--- TASK REQUIREMENTS ---
Could every line below be transcribed exactly, with the pictures dropped?

--- Stored data entries ---
>>>>

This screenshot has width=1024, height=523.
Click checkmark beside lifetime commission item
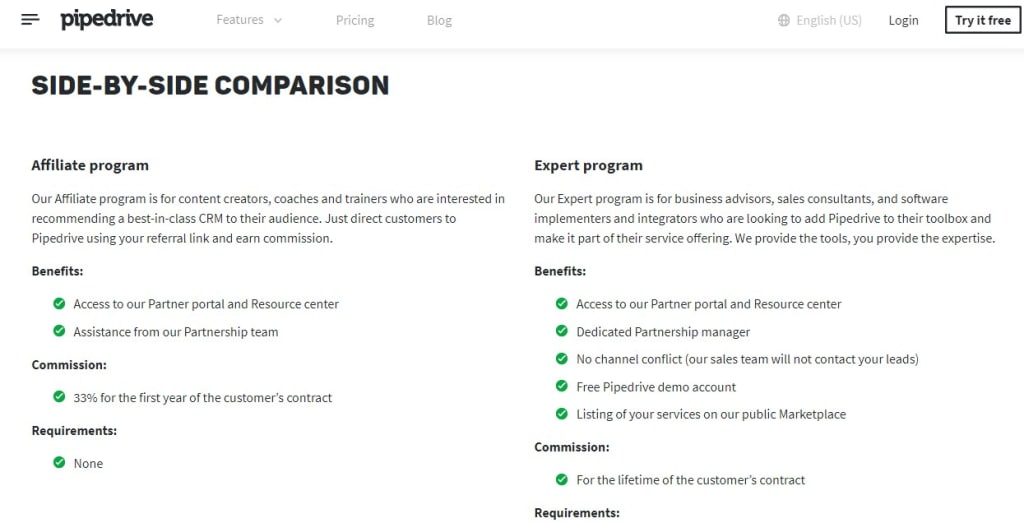click(x=562, y=479)
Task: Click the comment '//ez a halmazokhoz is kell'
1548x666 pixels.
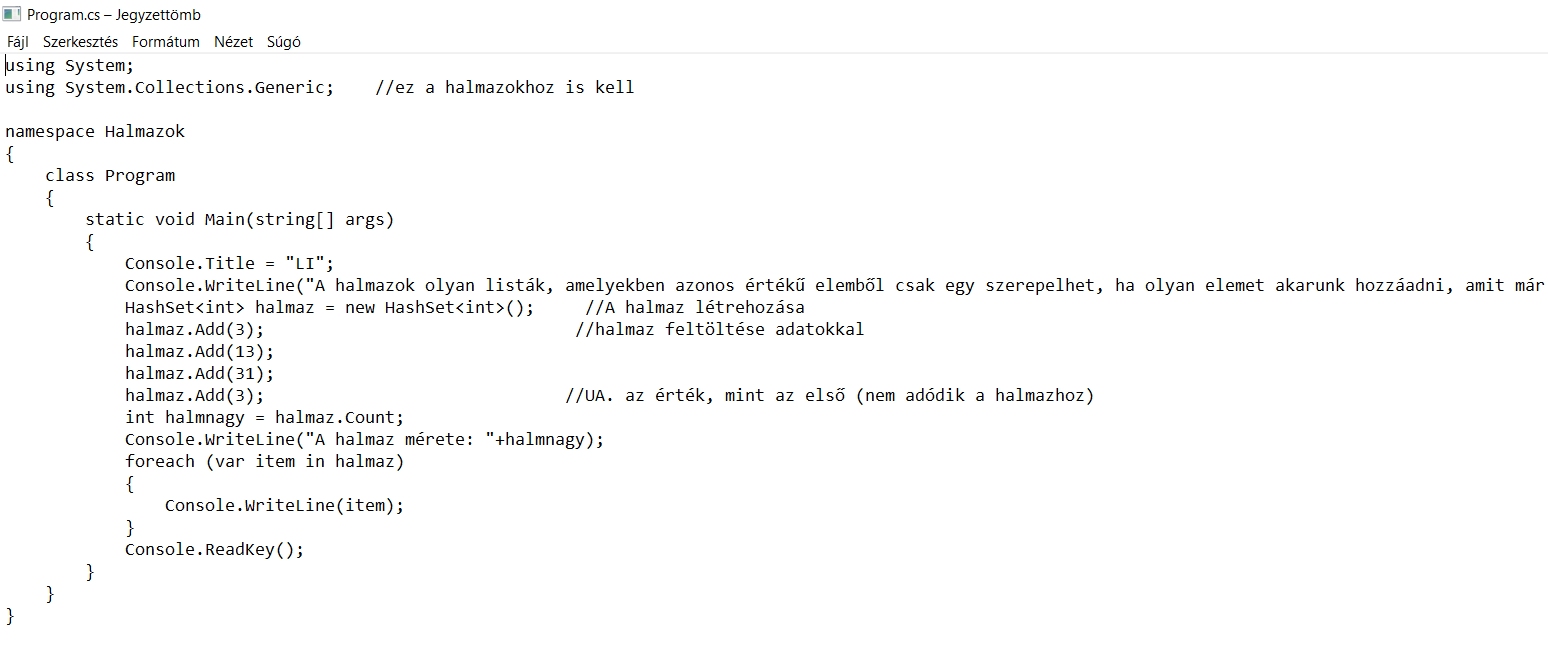Action: 504,88
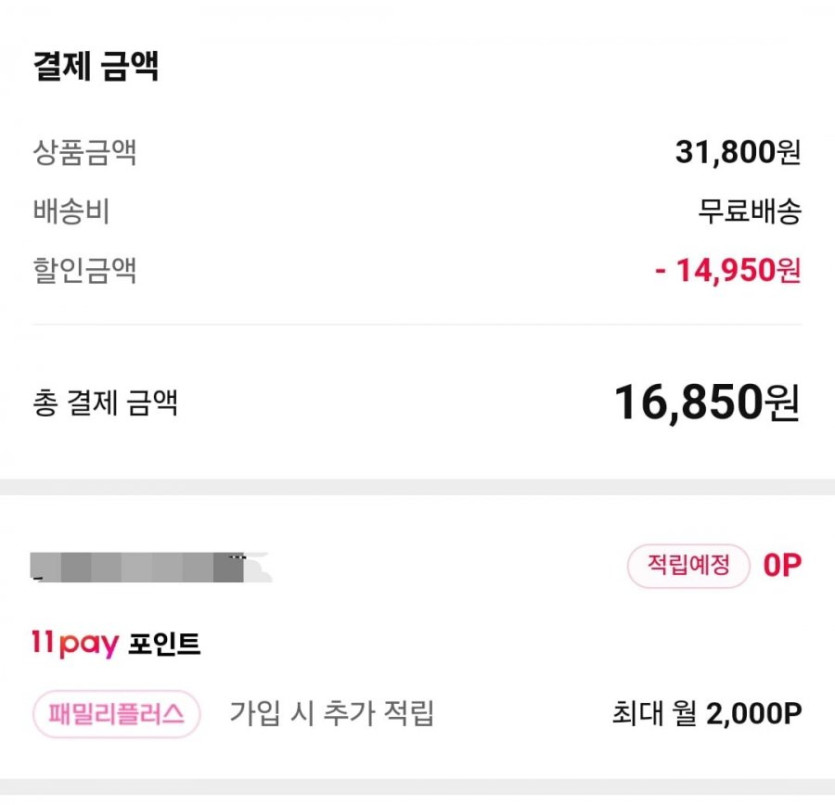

<<<<

--- EXERCISE RESPONSE ---
This screenshot has width=1024, height=523.
Click checkmark beside lifetime commission item
click(x=562, y=479)
Task: Click the comment '//ez a halmazokhoz is kell'
1548x666 pixels.
Action: 504,88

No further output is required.